9. As sec. 15AB(1)(b) envisages that the "meaning of the provision" must be determined, it presupposes a situation in which the meaning of the provision is ambiguous or obscure. If, however, the provision in question has an "ordinary meaning", which I take to mean a natural or literal reading, there is neither need nor warrant for resorting to extrinsic material, other than for the purpose of confirming that ordinary meaning. The only result of so doing would be to create a doubt that was not present when the "ordinary meaning" of the provision was apparent on its face. The fact is that if the words of the legislation are clear, it is simply not correct to resort to extrinsic materials, or to experience and/or knowledge of the circumstances in which the legislation was drawn, to create a doubt that is not apparent on the face of the legislation. There is no warrant for the use of extrinsic materials to create ambiguities that are not there.
10. There is no ambiguity, for present purposes, in such of the provisions of the 1976 Act as are here under consideration, and it is therefore not open to the applicant to produce extrinsic material in an attempt to show that he "used his lump sum to purchase the additional pension". It follows also that neither is there any room for application of the common law rules as to construction of ambiguous or obscure statutory provisions.
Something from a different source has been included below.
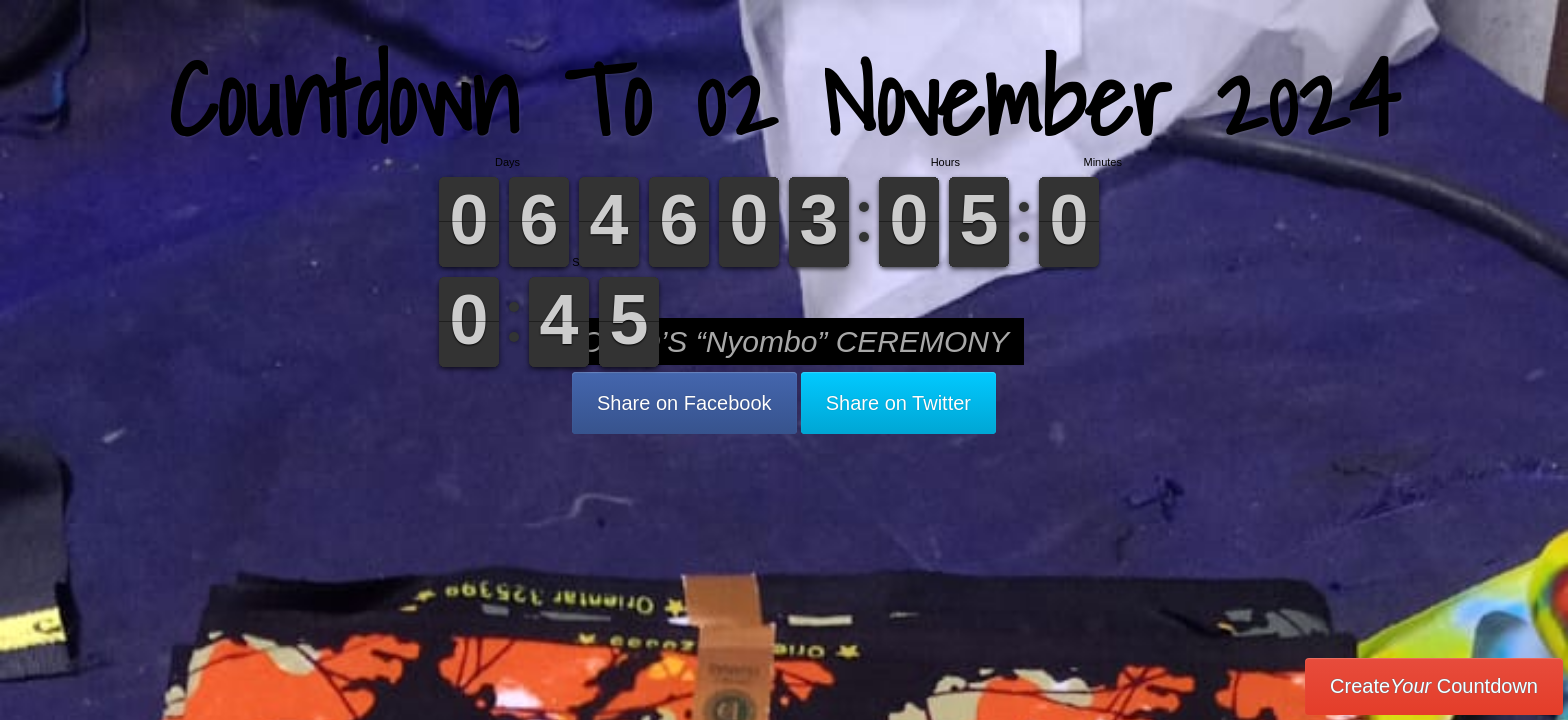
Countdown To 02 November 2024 (784, 99)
11. It is the finding of the Tribunal that the applicant cannot be said to have used the notional lump sum, which he could have elected to receive pursuant to sec. 68 of the 1976 Act, to purchase his additional pension. No part of the notional $10,099 is deductible under sec. 51(1), or is excluded from assessable income pursuant to sec. 26AA of the ITAA.
12. It must also be added that even if the applicant be regarded as having purchased the pension with the notional lump sum, it would not have been deductible under sec. 51(1) as it would have been an expense of a capital nature and therefore not deductible. I respectfully agree entirely with the decisions of Taxation Board of Review (No. 1) in Case P130,
82 ATC 651 and Case P131,
82 ATC 658. On the footing that the applicant's claim is based on the sum of $10,099 having represented contributions to the Superannuation Fund, those contributions, or any other contributions which he has made, were contributions made in respect of a number of statutory rights and were of a capital nature.
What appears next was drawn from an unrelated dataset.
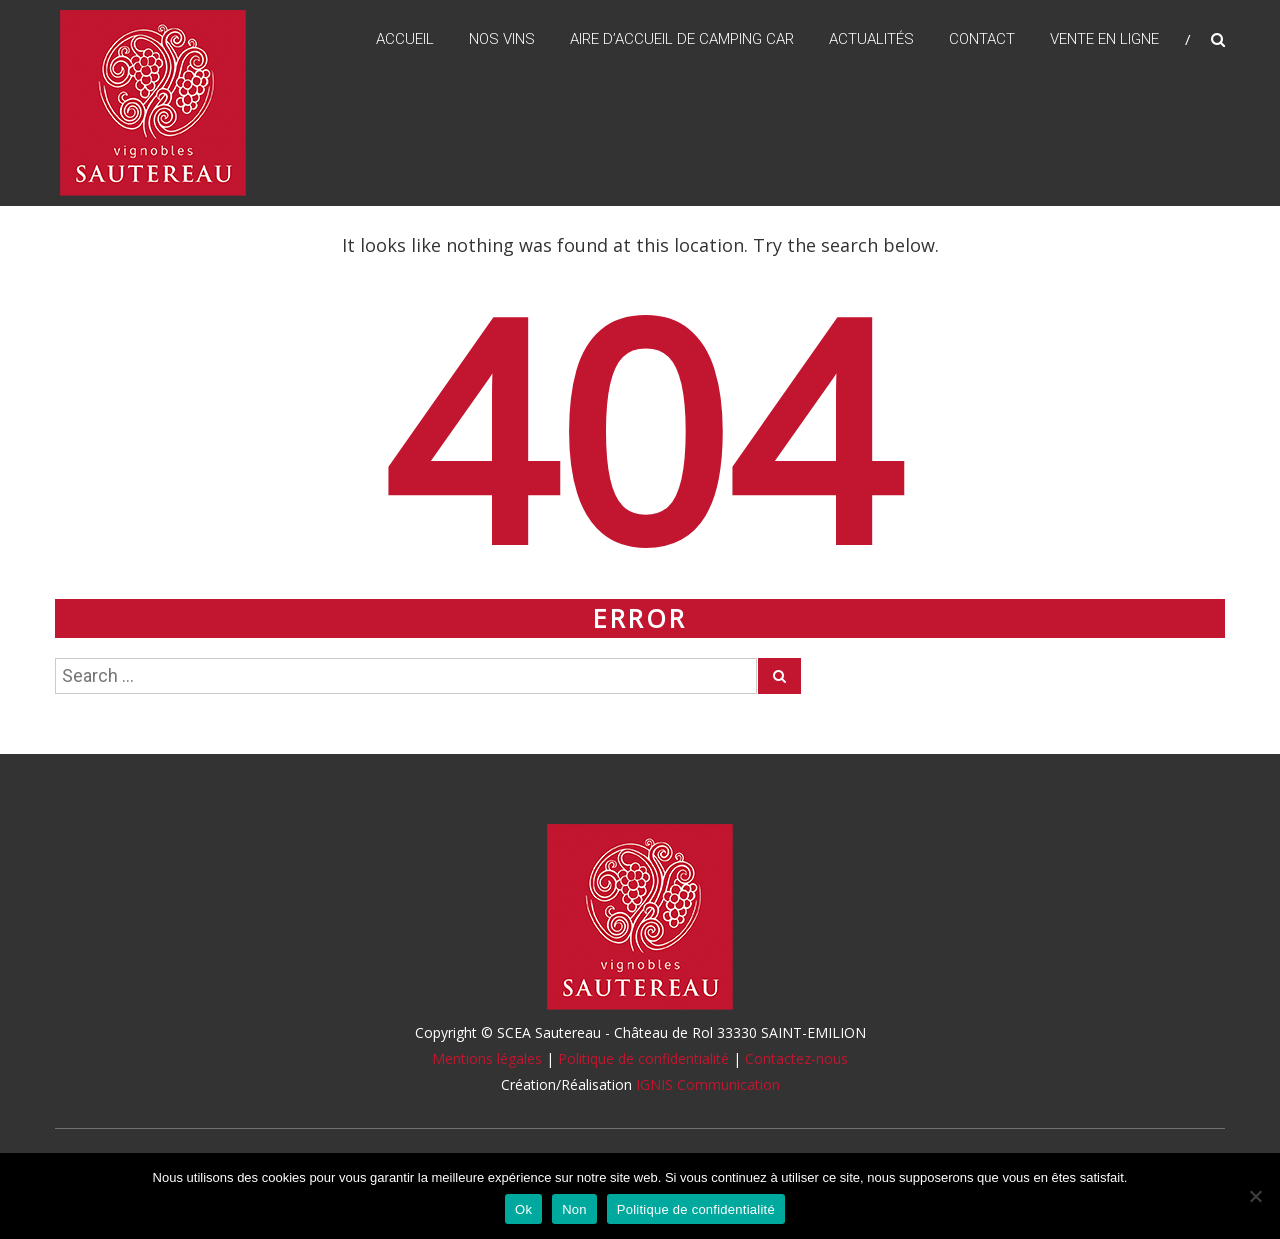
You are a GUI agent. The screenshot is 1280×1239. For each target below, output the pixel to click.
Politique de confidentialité (643, 1058)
13. This appeal was heard before Taxation Decision No. 3426 (5 May 1987) [reported as Case U106,
87 ATC 642] had been handed down and the above finding renders unnecessary a re-examination of the question of whether any pension paid pursuant to the 1976 Act is in fact, in the context of the now superseded sec. 26AA of the ITAA, "purchased". In Taxation Decision No. 3426 it was found that such pensions are not purchased and I simply refer to the reasoning set out in that case.
14. For the reasons set out above, the objection decision under review is affirmed.